Friday, December 9, 2016

Avery Center, International African-American Museum, and Lowcountry Unity Fund receive $375K in grants

The IAAM hopes to open in early 2019

Posted by Heath Ellison on Fri, Dec 9, 2016 at 2:50 PM

click to enlarge PROVIDED
  • Provided
Google has approved a new grant for a collaboration between College of Charleston’s Avery Research Center, the Lowcountry Unity Fund, and the International African American Museum (IAAM), in hopes of starting constructive conversations on race. The grant and partnership are in response to the Mother Emanuel church shootings last year.

The grant totals $375,000, with $125,000 going to Avery, $175,000 to the IAAM, and $75,000 given to the Unity Fund. This is the second round of funding Google has given these three groups.

click to enlarge Avery Center on Bull Street - FILE
  • File
  • Avery Center on Bull Street
Similar to the first round of funding, received in June 2015, Avery, CofC’s African American culture and history center, will use the money to host a speaker series. “Our mission really is to promote public awareness and raising social justice issues in the Lowcountry and beyond. That’s definitely critical right now as the city’s grappling with these major trials connected to racial violence, so we’re hoping we’ll be a transformative resource in the area,” says Mary Battle, Avery’s Public Historian.
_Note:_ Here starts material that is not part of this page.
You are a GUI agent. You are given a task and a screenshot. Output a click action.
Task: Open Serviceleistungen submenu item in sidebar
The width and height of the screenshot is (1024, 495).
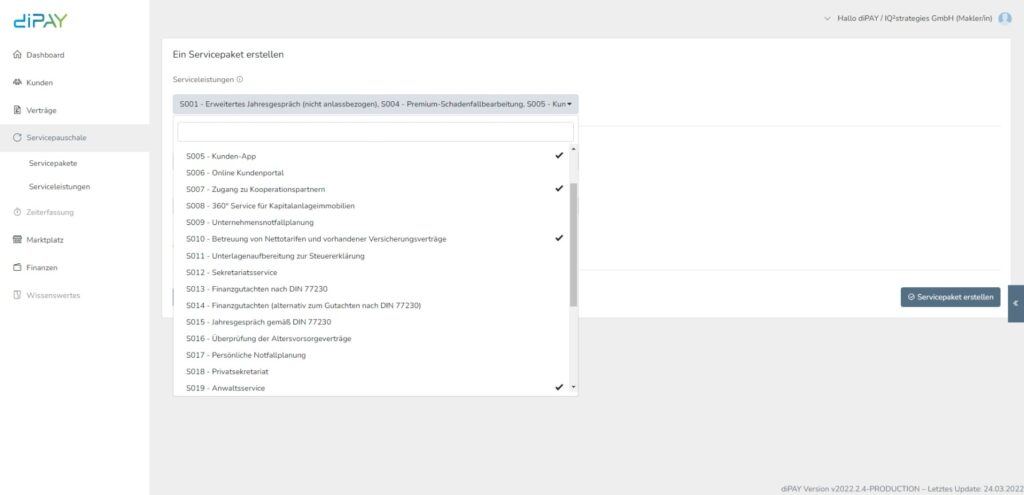pyautogui.click(x=60, y=186)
“We definitely needed to do more community outreach to make more substantial long term systemic change,” says Daron-Lee Calhoun, Avery’s Race and Social Justice Initiative Coordinator. The grant will aid in the Research Center’s push for longer lasting programs like their upcoming equal employment workshop and African art exhibit.

The funding for the IAAM will inch it closer to its estimated $75 million cost. In the past year, the museum’s planning has made significant strides, with $25 million brought in from the city and county, former business executive Michael Moore being named its president, and its construction plan being put in front of the Architectural Review Board. The museum is scheduled to be finished in late 2018 or early 2019.